Adolescence is a time period of significant growth, physically and mentally. It is characterized by physical health and low incidence of disease. It is proven that physical activity and exercise is a primary prevention against chronic conditions. If the drinking age is lowered, the increase of young adults developing diseases is inevitable. Over the long term, drinking increases the risks of many cancers and can cause significant damage to the digestive, nervous, respiratory, circulatory, skeletal, and immune systems. Additionally, alcohol consumption has been linked to diabetes, infertility, sexual dysfunction, liver inflammation, and mental health issues discussed by Gale (2017). Cognitive development is extremely important. It is the development of thought processes, including remembering, problem solving, and decision-making, from childhood through adolescence to adulthood which was a theory found by jean Piaget when he placed the importance on the education of children. Ages 18-25 we are transitioning from adolescents to adults and while this is happening the brain is also continuing to develop as well.
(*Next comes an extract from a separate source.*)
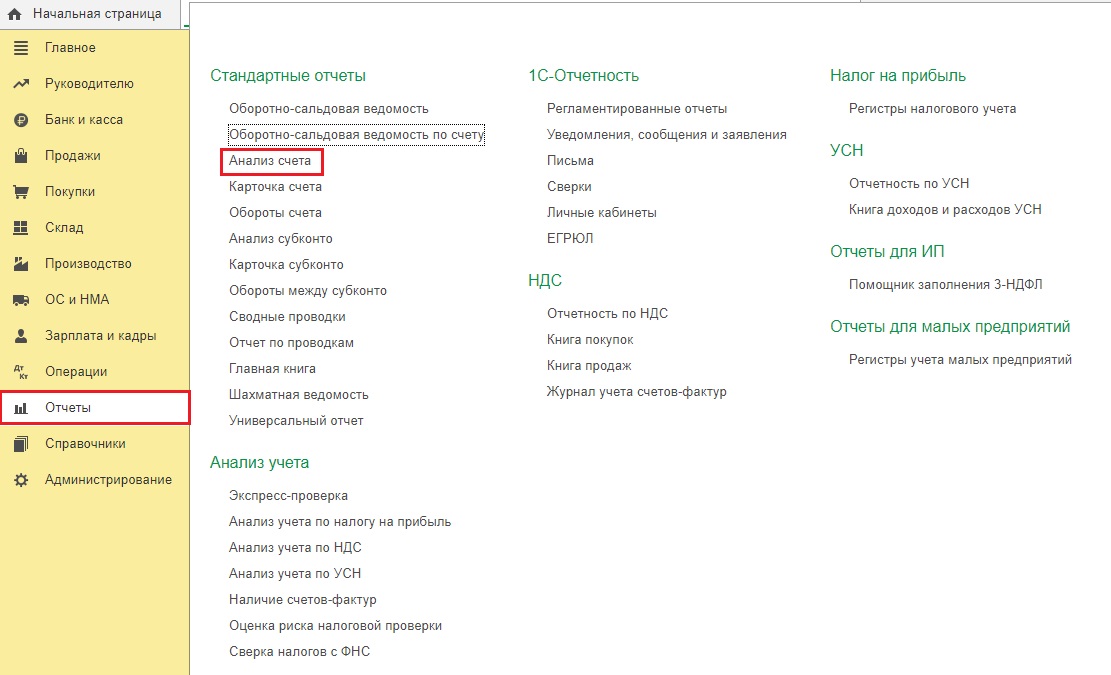Click the ruble coin icon for Банк и касса
1111x675 pixels.
pyautogui.click(x=20, y=120)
According to Arnold-Burger (2008) alcohol impairs judgment and heightens risk-taking behavior as well as slowing perceptual and motor skills, so given to a person who has an immature brain function in these areas already, research shows that the effects are even more exaggerated. And finally, the research indicates that alcohol or drug use during these formative years can cause long term, irreversible damage. The drinking age is believed to be a lifesaving effect. Adolescents are still learning about themselves and transitioning into being young adults and to give them the option to partake in what is believed an adult activity, jeopardizes their future and potentially their life. At the age of 18 you are not completely able to make the most correct decision because the mind isn’t fully matured. Although people younger than 21 still get behind the wheel after drinking, there are much fewer each year because of the drinking law. There will always be several young people who will rebel, but there are a lot more who will make the more rational decision to obey the rules. Gholipor (2014) states the federal law that enforced the drinking age to 21 made a significant decline in teenage drinking and driving and there was actually a 54 percent drop over the past two decades Therefore, when states lowered the drinking age, consumption went up and more people died.
When states increased the drinking age, consumption went down and fewer people died. The debate over lowering the drinking age to 18 years old has been ongoing since 1984 when it was raised to 21 years old. There is a long history of alcohol in America, and why it was legally set to this age. The belief that alcohol was the major cause of most personal and social problems is where the prohibition movement fell into place. They believed illegalizing alcohol would reduce crime and improve the health of citizens. Prohibition failed and ended in the 1930s and allowed each state to set their own alcohol consumption laws. Most states at that time made the legal drinking to 21 years of age. Around 1972 when the voting age was lowered from 21 to 18, many states lowered the drinking age as well. Unfortunately, with the decrease in the drinking age a drastic increase of alcohol-related care accidents occurred. In response to the rise in traffic fatalities the National Drinking Age Act of 1984 came into place which prohibited persons under 21 years of age from purchasing alcoholic beverages. It is evident that the drinking age should remain because it saves lives, decreases the chance of interrupting cognitive developments, as well as developing comorbidities and if lowered would negatively impact college students.